* **Exercise prompt**
Type out the data again. Keep every line exactly the same.

::: Excerpted data :::

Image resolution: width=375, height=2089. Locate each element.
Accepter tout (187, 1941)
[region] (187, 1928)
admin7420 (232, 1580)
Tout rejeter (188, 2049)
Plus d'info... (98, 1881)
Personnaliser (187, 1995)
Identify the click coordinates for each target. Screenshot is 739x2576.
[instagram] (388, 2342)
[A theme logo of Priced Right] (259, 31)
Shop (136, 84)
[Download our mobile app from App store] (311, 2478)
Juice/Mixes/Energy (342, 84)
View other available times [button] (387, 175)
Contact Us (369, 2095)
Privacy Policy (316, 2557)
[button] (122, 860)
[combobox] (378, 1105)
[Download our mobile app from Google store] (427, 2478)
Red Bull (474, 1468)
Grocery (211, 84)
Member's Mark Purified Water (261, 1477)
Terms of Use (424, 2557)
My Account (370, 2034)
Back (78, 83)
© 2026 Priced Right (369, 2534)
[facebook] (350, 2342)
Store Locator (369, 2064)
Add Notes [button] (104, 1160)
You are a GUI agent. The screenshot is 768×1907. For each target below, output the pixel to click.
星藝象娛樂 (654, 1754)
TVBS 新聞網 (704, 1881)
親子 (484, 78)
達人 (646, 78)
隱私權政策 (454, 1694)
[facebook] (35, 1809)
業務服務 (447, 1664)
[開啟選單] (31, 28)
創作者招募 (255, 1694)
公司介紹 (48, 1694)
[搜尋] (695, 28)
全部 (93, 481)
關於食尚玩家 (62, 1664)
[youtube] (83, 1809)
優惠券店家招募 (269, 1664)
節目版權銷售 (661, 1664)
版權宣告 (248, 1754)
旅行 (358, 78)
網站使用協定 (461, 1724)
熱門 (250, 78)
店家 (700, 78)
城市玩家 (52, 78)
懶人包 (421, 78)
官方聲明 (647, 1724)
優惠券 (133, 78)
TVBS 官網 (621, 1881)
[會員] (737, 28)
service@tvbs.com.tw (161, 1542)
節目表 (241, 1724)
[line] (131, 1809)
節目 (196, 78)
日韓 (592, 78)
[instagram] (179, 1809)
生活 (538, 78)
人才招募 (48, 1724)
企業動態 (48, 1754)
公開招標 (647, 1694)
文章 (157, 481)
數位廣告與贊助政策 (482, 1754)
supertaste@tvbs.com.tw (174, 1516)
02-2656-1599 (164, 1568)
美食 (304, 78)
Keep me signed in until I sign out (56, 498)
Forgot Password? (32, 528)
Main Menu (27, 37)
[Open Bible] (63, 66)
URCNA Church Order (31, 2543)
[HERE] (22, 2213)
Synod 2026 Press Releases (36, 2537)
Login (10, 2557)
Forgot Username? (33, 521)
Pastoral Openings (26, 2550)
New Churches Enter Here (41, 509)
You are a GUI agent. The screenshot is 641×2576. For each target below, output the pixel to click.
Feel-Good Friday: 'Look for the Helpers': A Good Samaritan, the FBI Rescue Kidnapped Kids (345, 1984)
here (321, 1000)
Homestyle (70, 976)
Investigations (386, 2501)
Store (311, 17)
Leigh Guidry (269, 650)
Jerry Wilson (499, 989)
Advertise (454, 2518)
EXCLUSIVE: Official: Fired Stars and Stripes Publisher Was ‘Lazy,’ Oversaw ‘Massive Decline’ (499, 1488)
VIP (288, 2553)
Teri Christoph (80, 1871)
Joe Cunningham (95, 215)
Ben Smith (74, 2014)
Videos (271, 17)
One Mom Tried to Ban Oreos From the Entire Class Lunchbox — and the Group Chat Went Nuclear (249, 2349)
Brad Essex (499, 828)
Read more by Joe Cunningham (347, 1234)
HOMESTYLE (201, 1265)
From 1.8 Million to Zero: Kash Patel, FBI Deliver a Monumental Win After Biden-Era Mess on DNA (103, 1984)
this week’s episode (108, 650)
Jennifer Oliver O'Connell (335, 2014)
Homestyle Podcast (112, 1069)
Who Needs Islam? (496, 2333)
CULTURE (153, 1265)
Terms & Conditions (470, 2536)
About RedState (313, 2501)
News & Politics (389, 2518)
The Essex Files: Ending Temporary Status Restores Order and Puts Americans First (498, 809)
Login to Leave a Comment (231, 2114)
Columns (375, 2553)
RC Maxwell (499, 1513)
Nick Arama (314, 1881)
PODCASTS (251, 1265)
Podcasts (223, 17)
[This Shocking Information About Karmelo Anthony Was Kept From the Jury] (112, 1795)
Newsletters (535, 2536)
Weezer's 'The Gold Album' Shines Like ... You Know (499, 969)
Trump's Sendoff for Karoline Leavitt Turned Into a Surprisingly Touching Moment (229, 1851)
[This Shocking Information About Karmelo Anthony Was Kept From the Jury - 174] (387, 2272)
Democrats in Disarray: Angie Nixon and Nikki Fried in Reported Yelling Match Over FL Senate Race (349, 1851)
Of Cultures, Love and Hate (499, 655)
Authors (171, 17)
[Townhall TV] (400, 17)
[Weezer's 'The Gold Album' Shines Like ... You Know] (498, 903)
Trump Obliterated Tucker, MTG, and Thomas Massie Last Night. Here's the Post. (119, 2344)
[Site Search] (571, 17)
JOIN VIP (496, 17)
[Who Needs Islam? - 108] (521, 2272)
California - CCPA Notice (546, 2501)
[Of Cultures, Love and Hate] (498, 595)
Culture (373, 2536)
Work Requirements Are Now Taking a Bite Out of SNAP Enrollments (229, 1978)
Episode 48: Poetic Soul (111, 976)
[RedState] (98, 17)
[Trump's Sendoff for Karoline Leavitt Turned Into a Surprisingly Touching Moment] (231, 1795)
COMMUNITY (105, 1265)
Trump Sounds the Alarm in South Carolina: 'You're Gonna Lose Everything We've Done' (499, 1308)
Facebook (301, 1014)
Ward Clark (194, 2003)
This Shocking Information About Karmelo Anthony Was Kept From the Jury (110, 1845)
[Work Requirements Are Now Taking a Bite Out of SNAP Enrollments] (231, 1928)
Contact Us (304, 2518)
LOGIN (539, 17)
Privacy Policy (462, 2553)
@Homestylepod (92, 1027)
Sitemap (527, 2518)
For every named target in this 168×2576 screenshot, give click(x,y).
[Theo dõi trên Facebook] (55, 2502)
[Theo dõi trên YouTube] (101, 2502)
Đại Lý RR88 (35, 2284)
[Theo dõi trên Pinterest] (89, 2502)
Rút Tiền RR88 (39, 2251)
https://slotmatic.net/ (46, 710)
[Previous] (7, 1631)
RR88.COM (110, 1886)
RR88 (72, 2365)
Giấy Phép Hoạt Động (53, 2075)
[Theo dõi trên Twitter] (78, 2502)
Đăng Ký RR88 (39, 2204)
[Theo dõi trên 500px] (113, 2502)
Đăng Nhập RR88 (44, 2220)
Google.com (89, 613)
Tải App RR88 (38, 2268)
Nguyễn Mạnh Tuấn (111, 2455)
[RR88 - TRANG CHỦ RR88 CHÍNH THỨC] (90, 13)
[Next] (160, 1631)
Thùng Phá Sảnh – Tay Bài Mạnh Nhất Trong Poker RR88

:::

* **Final answer**
Image resolution: width=375, height=2089. Locate each element.
Accepter tout (187, 1941)
[region] (187, 1928)
admin7420 (232, 1580)
Tout rejeter (188, 2049)
Plus d'info... (98, 1881)
Personnaliser (187, 1995)
Identify the click coordinates for each target. Screenshot is 739x2576.
[instagram] (388, 2342)
[A theme logo of Priced Right] (259, 31)
Shop (136, 84)
[Download our mobile app from App store] (311, 2478)
Juice/Mixes/Energy (342, 84)
View other available times [button] (387, 175)
Contact Us (369, 2095)
Privacy Policy (316, 2557)
[button] (122, 860)
[combobox] (378, 1105)
[Download our mobile app from Google store] (427, 2478)
Red Bull (474, 1468)
Grocery (211, 84)
Member's Mark Purified Water (261, 1477)
Terms of Use (424, 2557)
My Account (370, 2034)
Back (78, 83)
© 2026 Priced Right (369, 2534)
[facebook] (350, 2342)
Store Locator (369, 2064)
Add Notes [button] (104, 1160)
You are a GUI agent. The screenshot is 768×1907. For each target below, output the pixel to click.
星藝象娛樂 (654, 1754)
TVBS 新聞網 (704, 1881)
親子 (484, 78)
達人 (646, 78)
隱私權政策 (454, 1694)
[facebook] (35, 1809)
業務服務 (447, 1664)
[開啟選單] (31, 28)
創作者招募 (255, 1694)
公司介紹 (48, 1694)
[搜尋] (695, 28)
全部 (93, 481)
關於食尚玩家 (62, 1664)
[youtube] (83, 1809)
優惠券店家招募 (269, 1664)
節目版權銷售 (661, 1664)
版權宣告 (248, 1754)
旅行 (358, 78)
網站使用協定 (461, 1724)
熱門 (250, 78)
店家 (700, 78)
城市玩家 (52, 78)
懶人包 (421, 78)
官方聲明 (647, 1724)
優惠券 (133, 78)
TVBS 官網 (621, 1881)
[會員] (737, 28)
service@tvbs.com.tw (161, 1542)
節目表 (241, 1724)
[line] (131, 1809)
節目 (196, 78)
日韓 (592, 78)
[instagram] (179, 1809)
生活 (538, 78)
人才招募 (48, 1724)
企業動態 (48, 1754)
公開招標 (647, 1694)
文章 (157, 481)
數位廣告與贊助政策 (482, 1754)
supertaste@tvbs.com.tw (174, 1516)
02-2656-1599 (164, 1568)
美食 (304, 78)
Keep me signed in until I sign out (56, 498)
Forgot Password? (32, 528)
Main Menu (27, 37)
[Open Bible] (63, 66)
URCNA Church Order (31, 2543)
[HERE] (22, 2213)
Synod 2026 Press Releases (36, 2537)
Login (10, 2557)
Forgot Username? (33, 521)
Pastoral Openings (26, 2550)
New Churches Enter Here (41, 509)
You are a GUI agent. The screenshot is 641×2576. For each target below, output the pixel to click.
Feel-Good Friday: 'Look for the Helpers': A Good Samaritan, the FBI Rescue Kidnapped Kids (345, 1984)
here (321, 1000)
Homestyle (70, 976)
Investigations (386, 2501)
Store (311, 17)
Leigh Guidry (269, 650)
Jerry Wilson (499, 989)
Advertise (454, 2518)
EXCLUSIVE: Official: Fired Stars and Stripes Publisher Was ‘Lazy,’ Oversaw ‘Massive Decline’ (499, 1488)
VIP (288, 2553)
Teri Christoph (80, 1871)
Joe Cunningham (95, 215)
Ben Smith (74, 2014)
Videos (271, 17)
One Mom Tried to Ban Oreos From the Entire Class Lunchbox — and the Group Chat Went Nuclear (249, 2349)
Brad Essex (499, 828)
Read more by Joe Cunningham (347, 1234)
HOMESTYLE (201, 1265)
From 1.8 Million to Zero: Kash Patel, FBI Deliver a Monumental Win After Biden-Era Mess on DNA (103, 1984)
this week’s episode (108, 650)
Jennifer Oliver O'Connell (335, 2014)
Homestyle Podcast (112, 1069)
Who Needs Islam? (496, 2333)
CULTURE (153, 1265)
Terms & Conditions (470, 2536)
About RedState (313, 2501)
News & Politics (389, 2518)
The Essex Files: Ending Temporary Status Restores Order and Puts Americans First (498, 809)
Login to Leave a Comment (231, 2114)
Columns (375, 2553)
RC Maxwell (499, 1513)
Nick Arama (314, 1881)
PODCASTS (251, 1265)
Podcasts (223, 17)
[This Shocking Information About Karmelo Anthony Was Kept From the Jury] (112, 1795)
Newsletters (535, 2536)
Weezer's 'The Gold Album' Shines Like ... You Know (499, 969)
Trump's Sendoff for Karoline Leavitt Turned Into a Surprisingly Touching Moment (229, 1851)
[This Shocking Information About Karmelo Anthony Was Kept From the Jury - 174] (387, 2272)
Democrats in Disarray: Angie Nixon and Nikki Fried in Reported Yelling Match Over FL Senate Race (349, 1851)
Of Cultures, Love and Hate (499, 655)
Authors (171, 17)
[Townhall TV] (400, 17)
[Weezer's 'The Gold Album' Shines Like ... You Know] (498, 903)
Trump Obliterated Tucker, MTG, and Thomas Massie Last Night. Here's the Post. (119, 2344)
[Site Search] (571, 17)
JOIN VIP (496, 17)
[Who Needs Islam? - 108] (521, 2272)
California - CCPA Notice (546, 2501)
[Of Cultures, Love and Hate] (498, 595)
Culture (373, 2536)
Work Requirements Are Now Taking a Bite Out of SNAP Enrollments (229, 1978)
Episode 48: Poetic Soul (111, 976)
[RedState] (98, 17)
[Trump's Sendoff for Karoline Leavitt Turned Into a Surprisingly Touching Moment] (231, 1795)
COMMUNITY (105, 1265)
Trump Sounds the Alarm in South Carolina: 'You're Gonna Lose Everything We've Done' (499, 1308)
Facebook (301, 1014)
Ward Clark (194, 2003)
This Shocking Information About Karmelo Anthony Was Kept From the Jury (110, 1845)
[Work Requirements Are Now Taking a Bite Out of SNAP Enrollments] (231, 1928)
Contact Us (304, 2518)
LOGIN (539, 17)
Privacy Policy (462, 2553)
@Homestylepod (92, 1027)
Sitemap (527, 2518)
For every named target in this 168×2576 screenshot, give click(x,y).
[Theo dõi trên Facebook] (55, 2502)
[Theo dõi trên YouTube] (101, 2502)
Đại Lý RR88 (35, 2284)
[Theo dõi trên Pinterest] (89, 2502)
Rút Tiền RR88 (39, 2251)
https://slotmatic.net/ (46, 710)
[Previous] (7, 1631)
RR88.COM (110, 1886)
RR88 (72, 2365)
Giấy Phép Hoạt Động (53, 2075)
[Theo dõi trên Twitter] (78, 2502)
Đăng Ký RR88 (39, 2204)
[Theo dõi trên 500px] (113, 2502)
Đăng Nhập RR88 (44, 2220)
Google.com (89, 613)
Tải App RR88 (38, 2268)
Nguyễn Mạnh Tuấn (111, 2455)
[RR88 - TRANG CHỦ RR88 CHÍNH THỨC] (90, 13)
[Next] (160, 1631)
Thùng Phá Sảnh – Tay Bài Mạnh Nhất Trong Poker RR88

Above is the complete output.